**Assigned task**
Locate the line containing "Given: Select the" in the entries below, then retype it and every later line exactly, leaving out pictures.

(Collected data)
<<<<

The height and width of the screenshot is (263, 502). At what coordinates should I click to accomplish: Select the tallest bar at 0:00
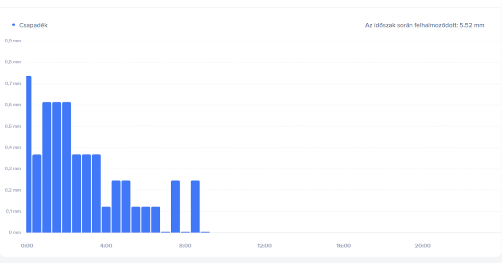[28, 154]
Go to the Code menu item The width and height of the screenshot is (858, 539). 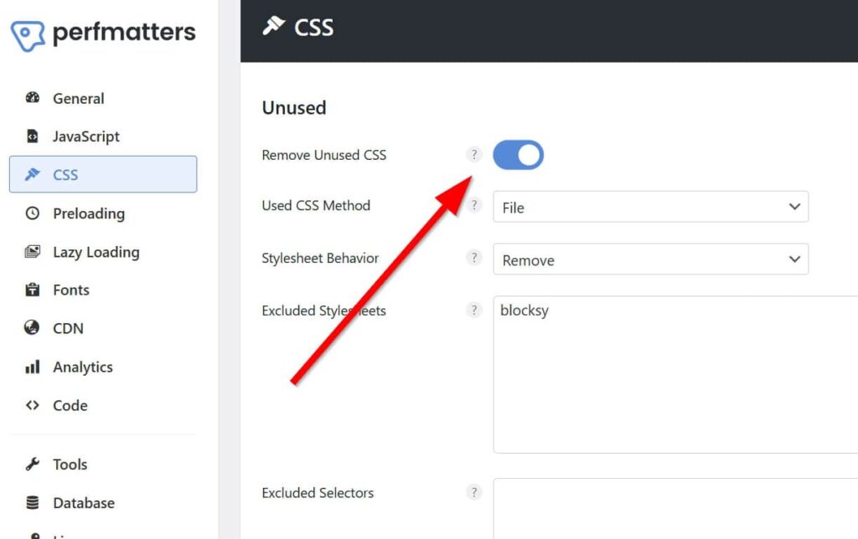pyautogui.click(x=70, y=405)
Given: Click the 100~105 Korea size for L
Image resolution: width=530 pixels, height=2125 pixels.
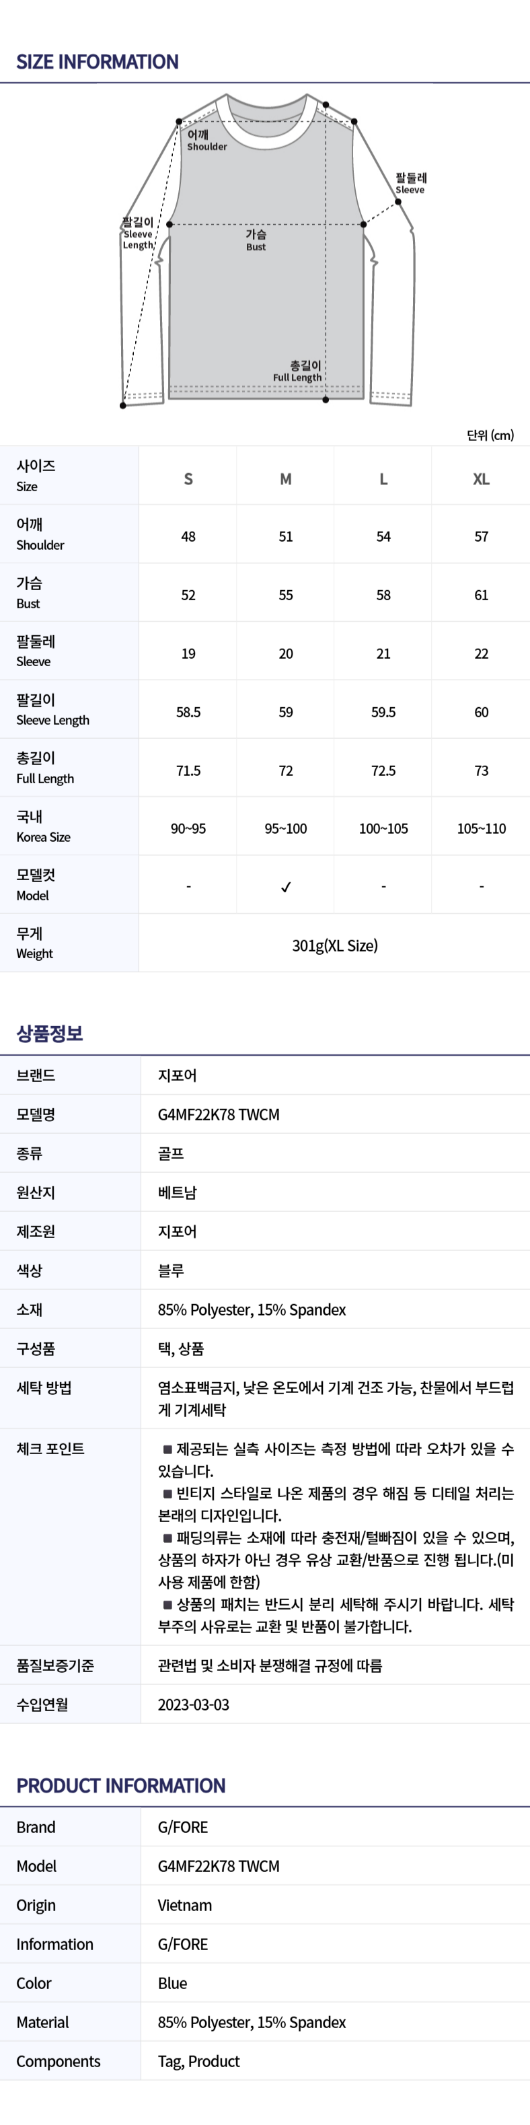Looking at the screenshot, I should (383, 828).
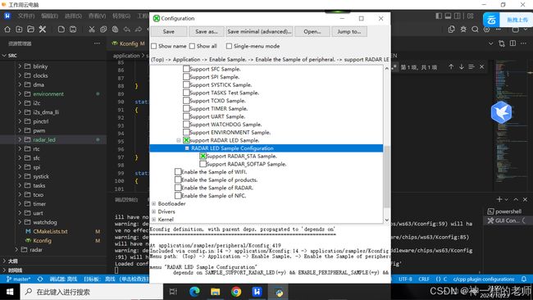Launch Microsoft Edge from the taskbar

coord(194,292)
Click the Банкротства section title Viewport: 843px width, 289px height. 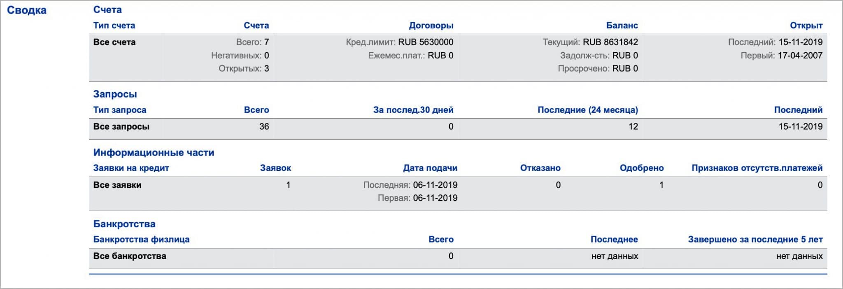124,224
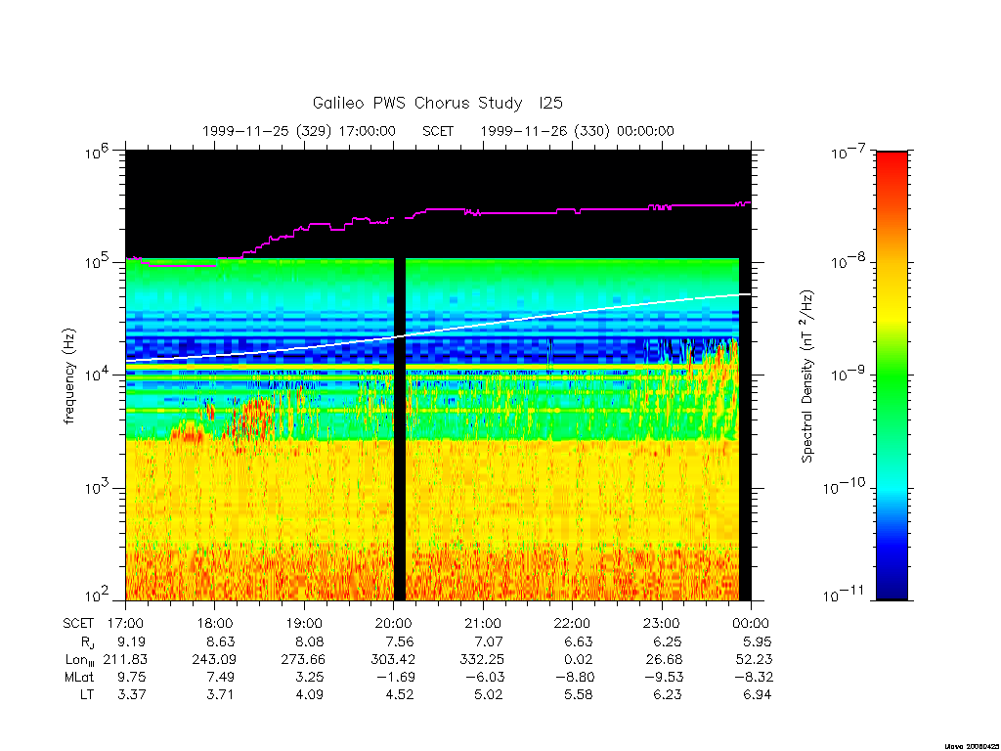The width and height of the screenshot is (1001, 751).
Task: Click the end time 1999-11-26 (330) 00:00:00
Action: 577,132
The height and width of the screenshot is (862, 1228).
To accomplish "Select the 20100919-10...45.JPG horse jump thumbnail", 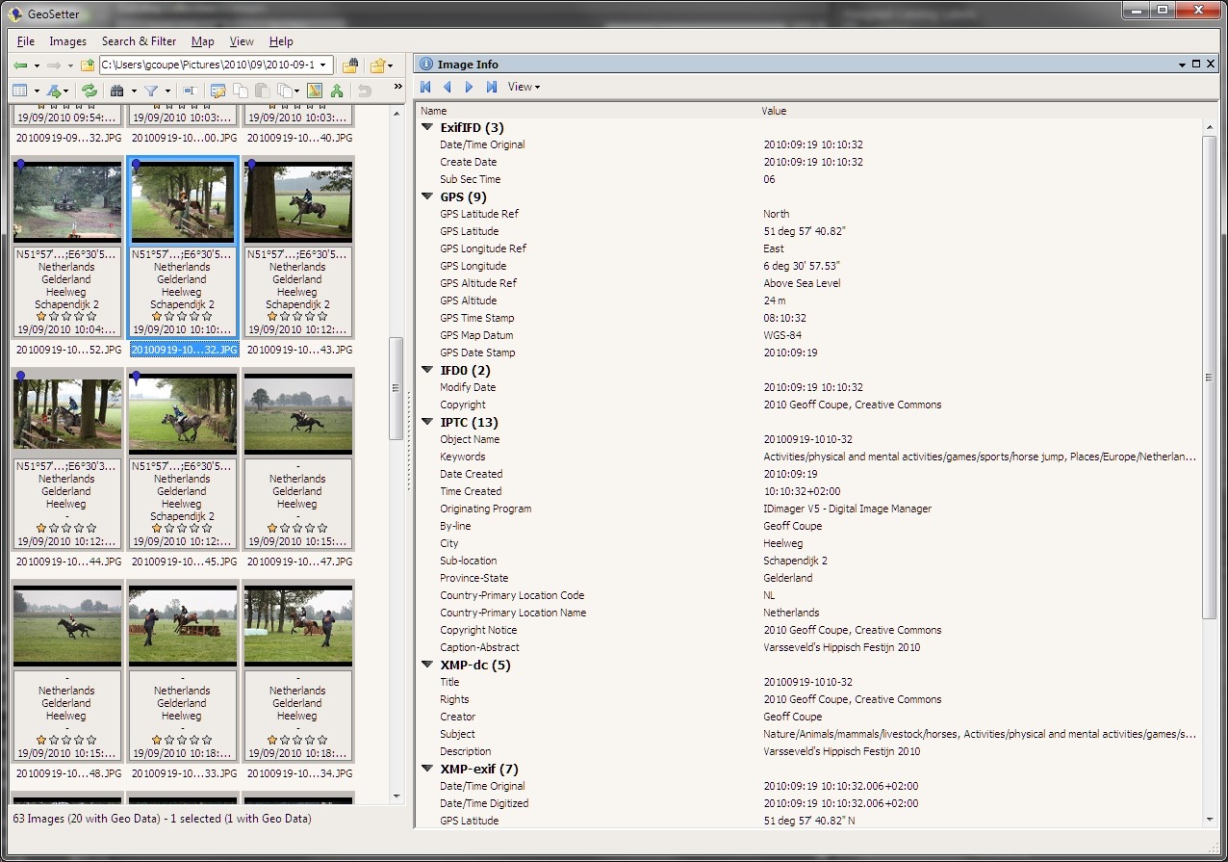I will 182,412.
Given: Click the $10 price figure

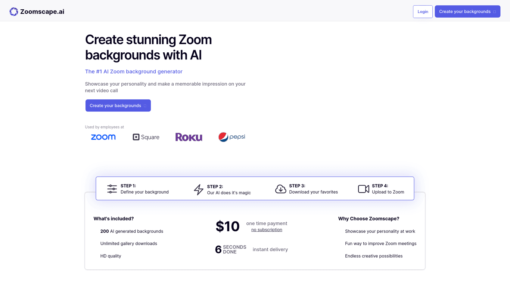Looking at the screenshot, I should coord(227,226).
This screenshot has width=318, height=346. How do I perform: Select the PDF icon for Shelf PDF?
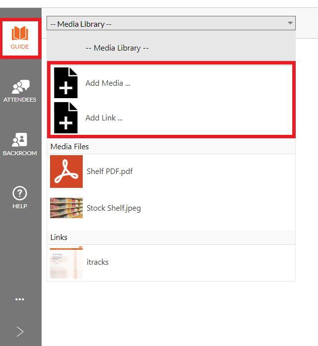tap(66, 172)
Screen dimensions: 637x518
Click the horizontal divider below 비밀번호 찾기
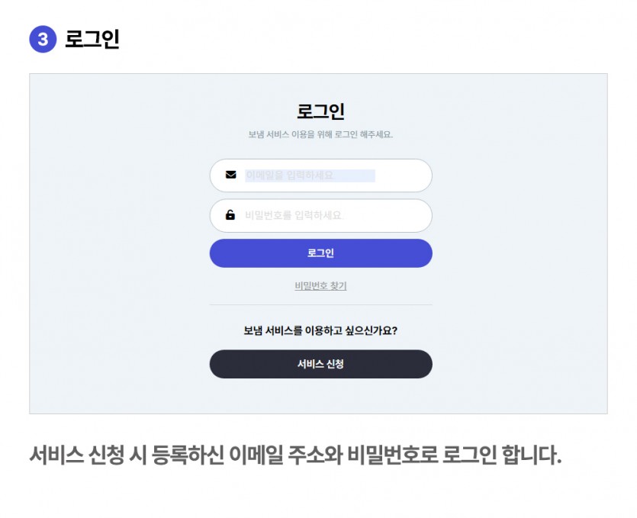click(x=320, y=305)
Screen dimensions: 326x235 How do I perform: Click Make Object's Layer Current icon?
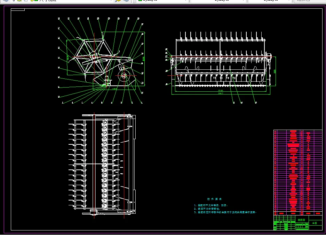119,1
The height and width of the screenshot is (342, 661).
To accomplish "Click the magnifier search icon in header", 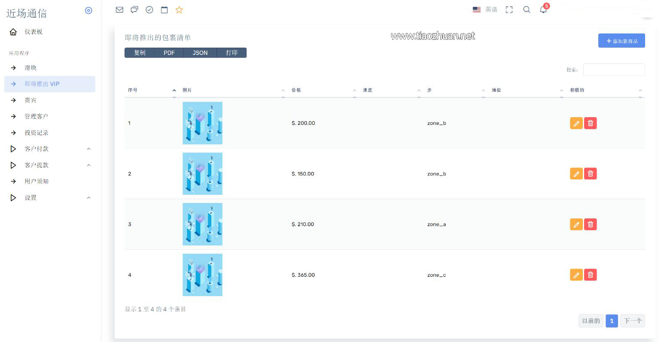I will pyautogui.click(x=527, y=9).
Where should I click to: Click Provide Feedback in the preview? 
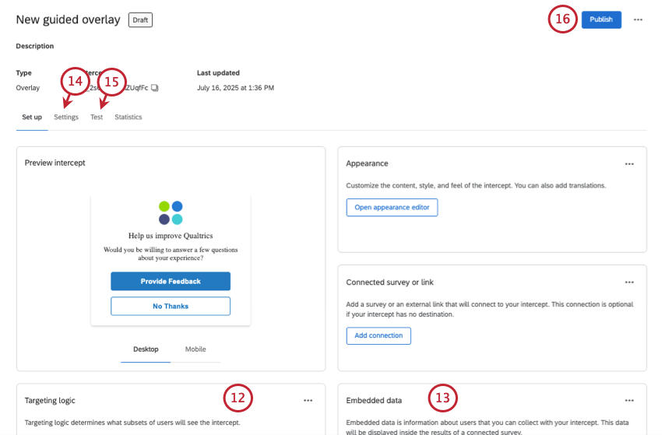[x=171, y=282]
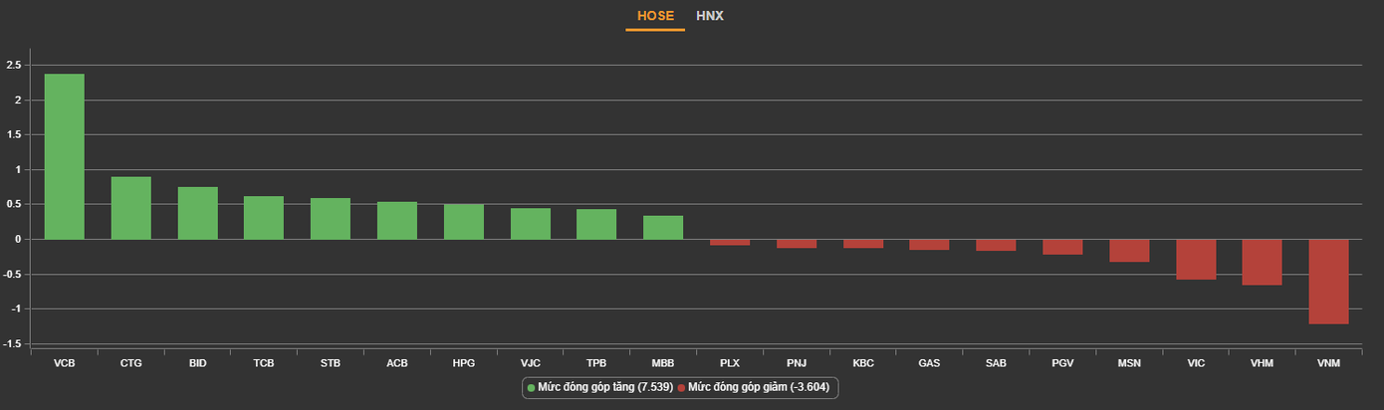Select the green MBB bar

663,228
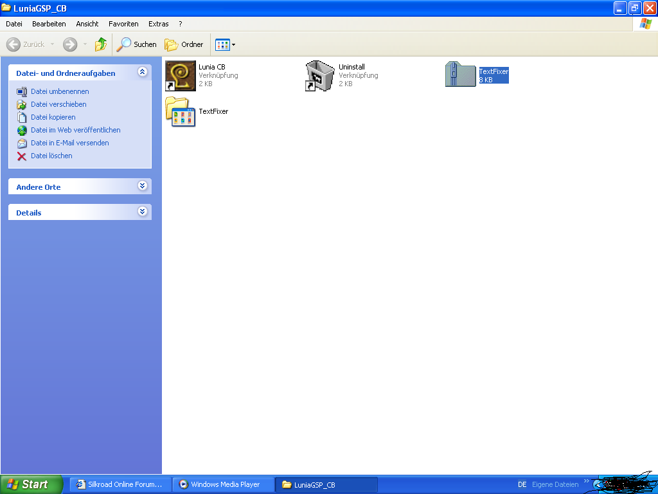
Task: Click Datei in E-Mail versenden link
Action: tap(69, 143)
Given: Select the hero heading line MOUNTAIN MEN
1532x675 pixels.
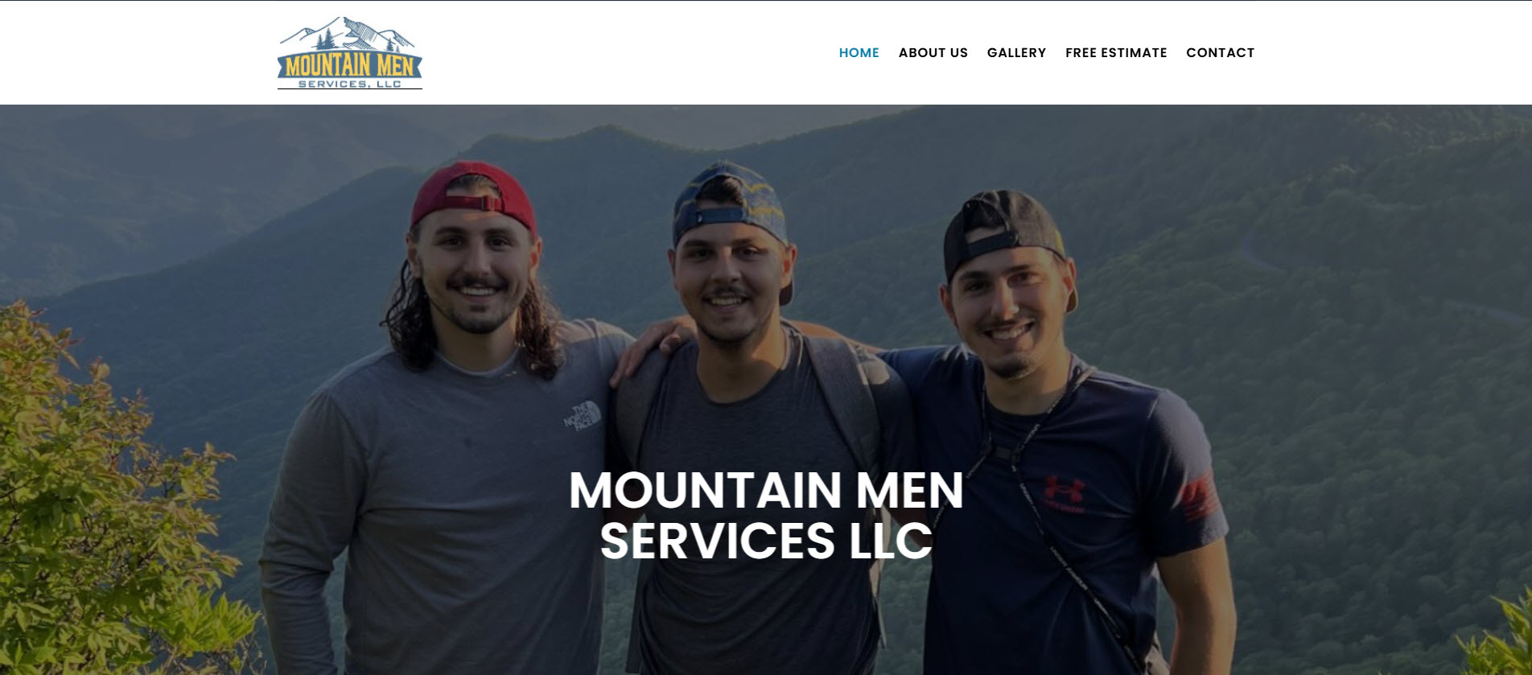Looking at the screenshot, I should (x=766, y=490).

>>>>

**Response to the exercise**
Given: Select the hero heading line MOUNTAIN MEN
1532x675 pixels.
Looking at the screenshot, I should (x=766, y=490).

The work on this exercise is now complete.